Par Sébastien Harvey

André Bérubé, qui avait reçu une contravention le 7 mars 2013 pour avoir participé à une manifestation sans qu’un itinéraire n’ait été dévoilé, a reçu une réponse d’une grande importance de la Cour municipale de Québec, le 18 mai dernier. Celui-ci contestait la validité de l’article 19.2 ( ) qui avait été utilisé par les policiers pour le pénaliser.

Dans son jugement, le juge Jacques Ouellet reconnait d’emblée que l’article 19.2 pose une limite au droit de manifester. Cependant, afin de satisfaire aux exigences propres aux droits constitutionnels, il a dû par la suite répondre à ces questions: Est-ce que la restriction répond à un objectif valable (« réel et urgent ») ? Est-ce que le règlement atteint cet objectif sans trop nuire au droit de manifester ? Le juge a divisé la réponse à ces questions en deux parties. Une première concernant le troisième paragraphe de l’article et une seconde concernant les deux premiers.

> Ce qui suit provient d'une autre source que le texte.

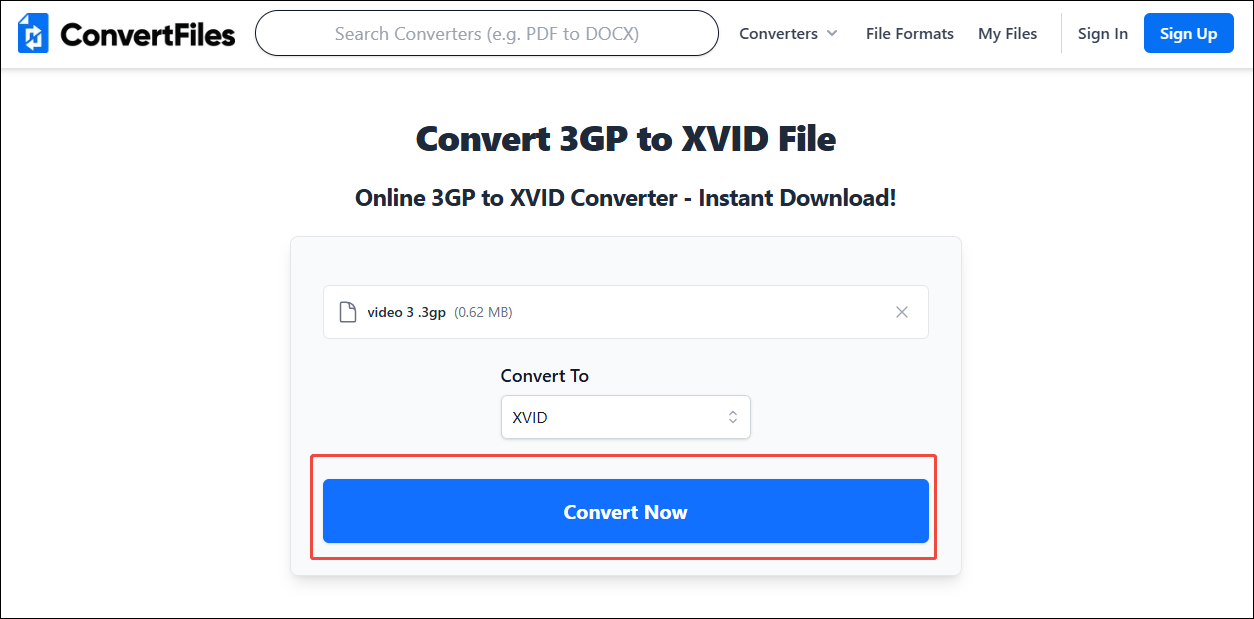Expand the chevron beside Converters
This screenshot has height=619, width=1254.
pyautogui.click(x=831, y=34)

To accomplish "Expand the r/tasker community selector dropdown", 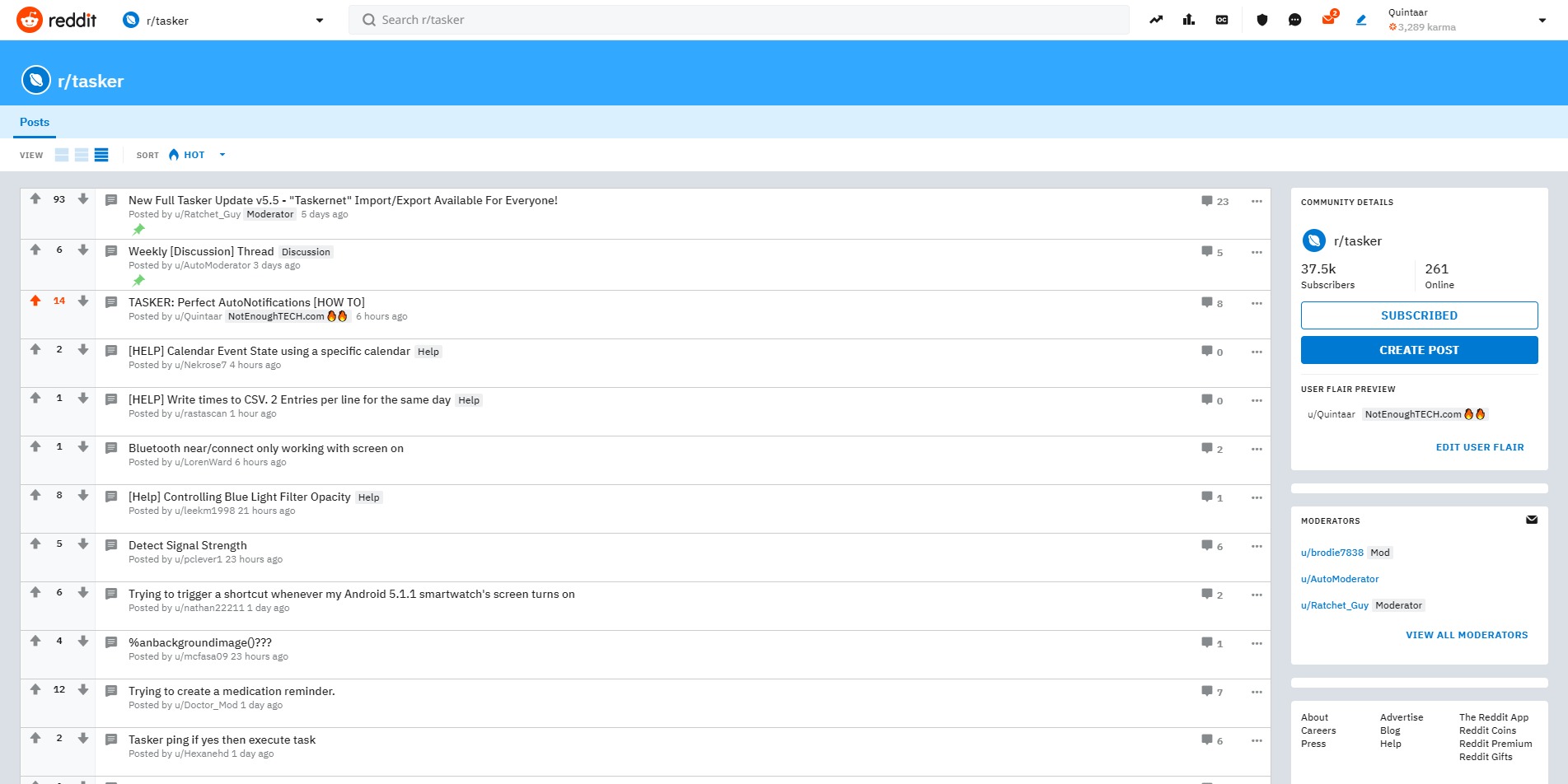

On ne peut être responsable des actes d’autrui

Le troisième paragraphe prévoit qu’une manifestation devient illégale lorsque « des actes de violence ou de vandalisme sont commis ». Le juge Ouellet a déclaré cette partie invalide puisqu’on ne devrait pas rendre responsable tout un groupe de personnes des actes de quelques-unes d’entre elles. Par ailleurs, le Code criminel prévoit déjà des sanctions contre de tels actes. Il n’est donc ni souhaitable, ni nécessaire de conserver ce paragraphe. La Ville devra l’éliminer.

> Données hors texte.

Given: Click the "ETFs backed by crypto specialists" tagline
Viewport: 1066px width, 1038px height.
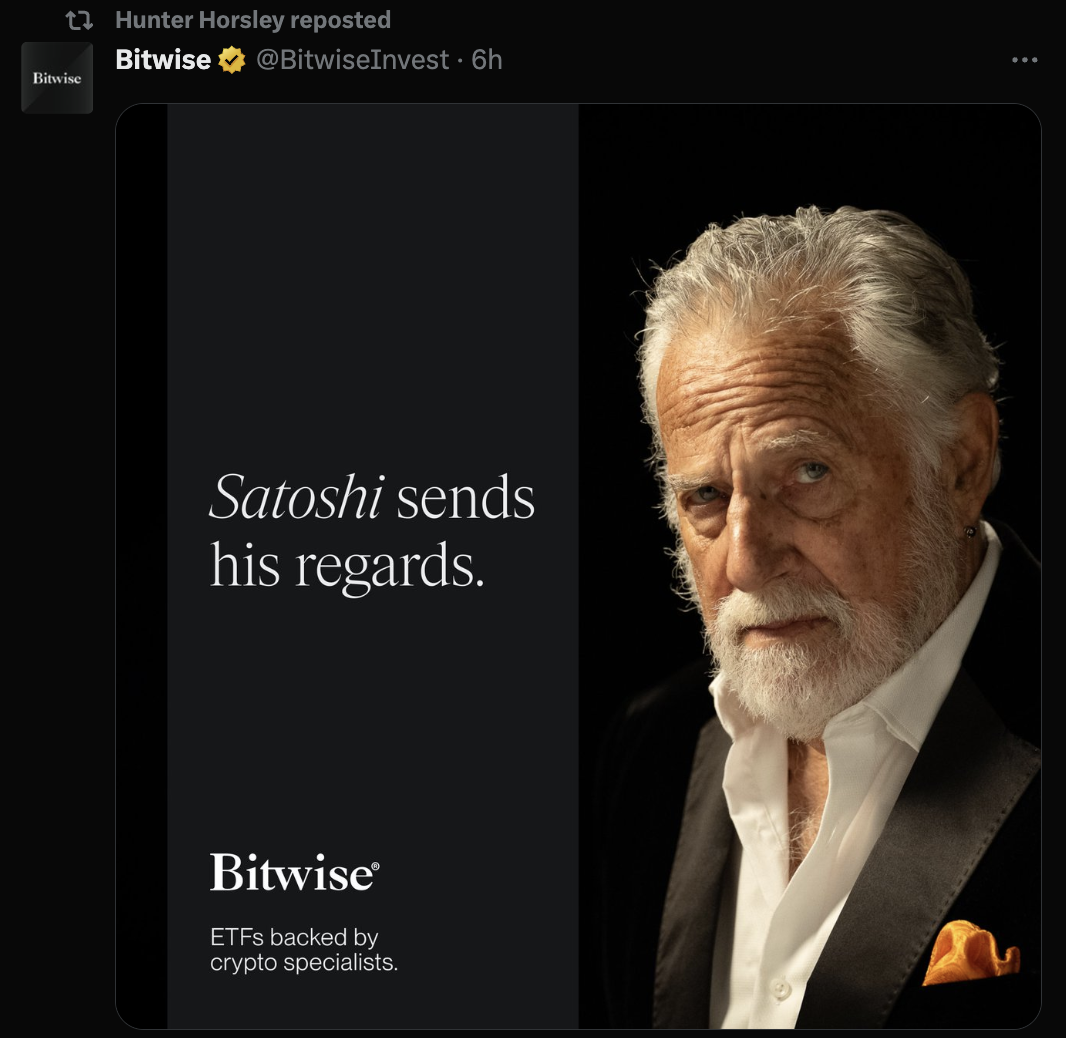Looking at the screenshot, I should pos(303,951).
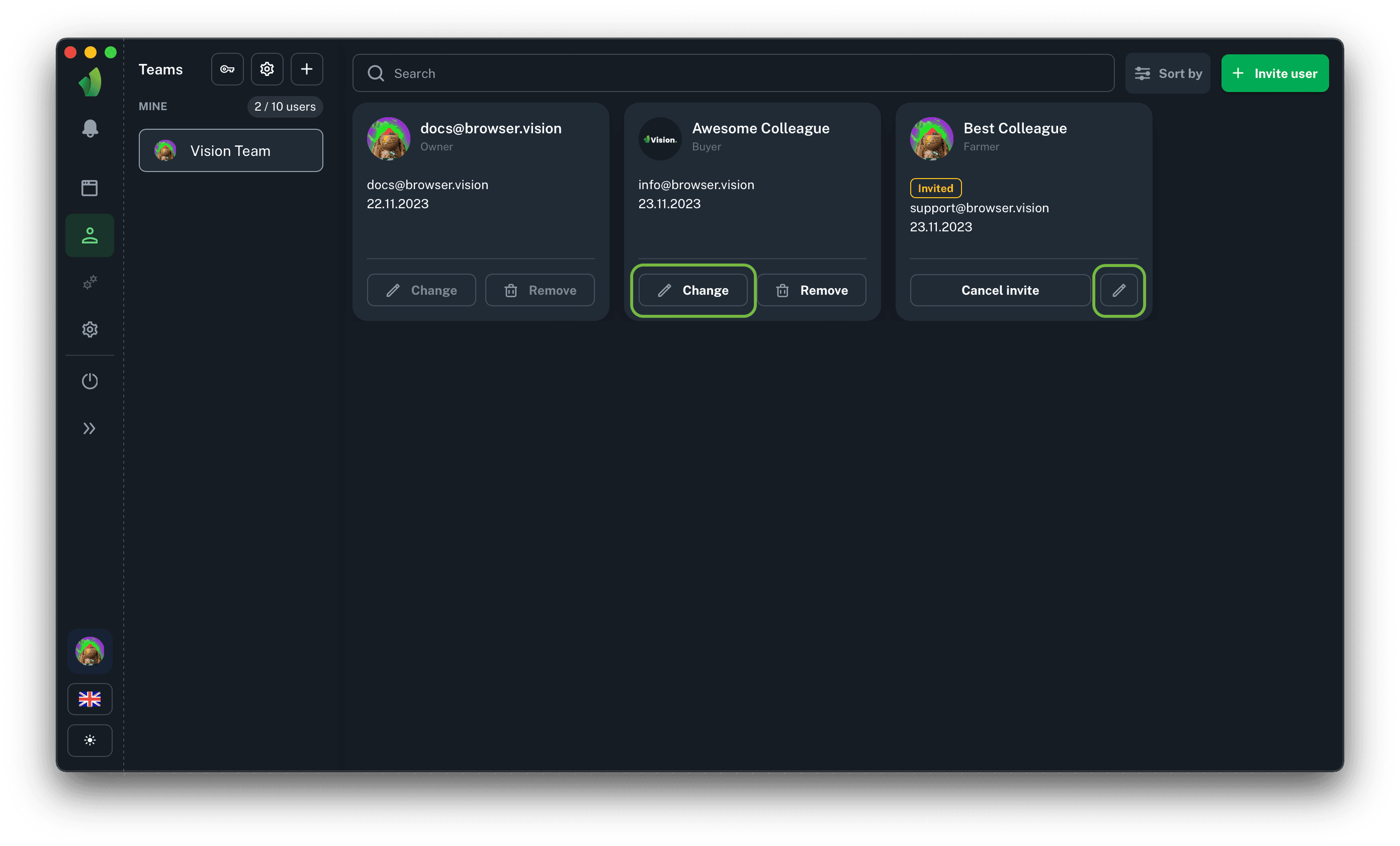1400x846 pixels.
Task: Open the team users sidebar tab
Action: tap(90, 235)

Il serait raisonnable d’exiger un itinéraire

Cependant, les deux premiers paragraphes qui concernent la divulgation de l’itinéraire reçoivent une réponse différente. En effet, selon le juge Ouellet, la Ville poursuivrait un objectif tout à fait valable en s’assurant de connaître à l’avance les itinéraires. Le contraire poserait des « problèmes sérieux » à la sécurité de la population (circulation des véhicules d’urgence, etc.) En second lieu, le juge considère que le dévoilement de l’itinéraire reste une formalité « peu contraignante » et ne portant « pas de préjudice disproportionné » au droit de manifester.

L’article 19.2 n’est pas un système d’autorisation préalable

Afin de mieux se situer, il est nécessaire de faire une distinction avec l’article 500.1 du Code de la sécurité routière. Celui-ci a été invalidé par un juge de la Cour supérieure du Québec à l’automne 2015 parce qu’il ne constitue pas une « limite raisonnable » au droit de manifester. Il en a été jugé ainsi parce que l’article 500.1 exigeait qu’une manifestation soit
« préalablement autorisée » avant d’être légale et – surtout – que le processus menant à l’obtention de cette autorisation n’était pas clairement prévu par le règlement. Le juge ne remet pas ici en question la légitimité du permis. Il juge inadéquat le moyen de l’obtenir. C’est pourquoi il donnait six mois au gouvernement pour revoir son règlement.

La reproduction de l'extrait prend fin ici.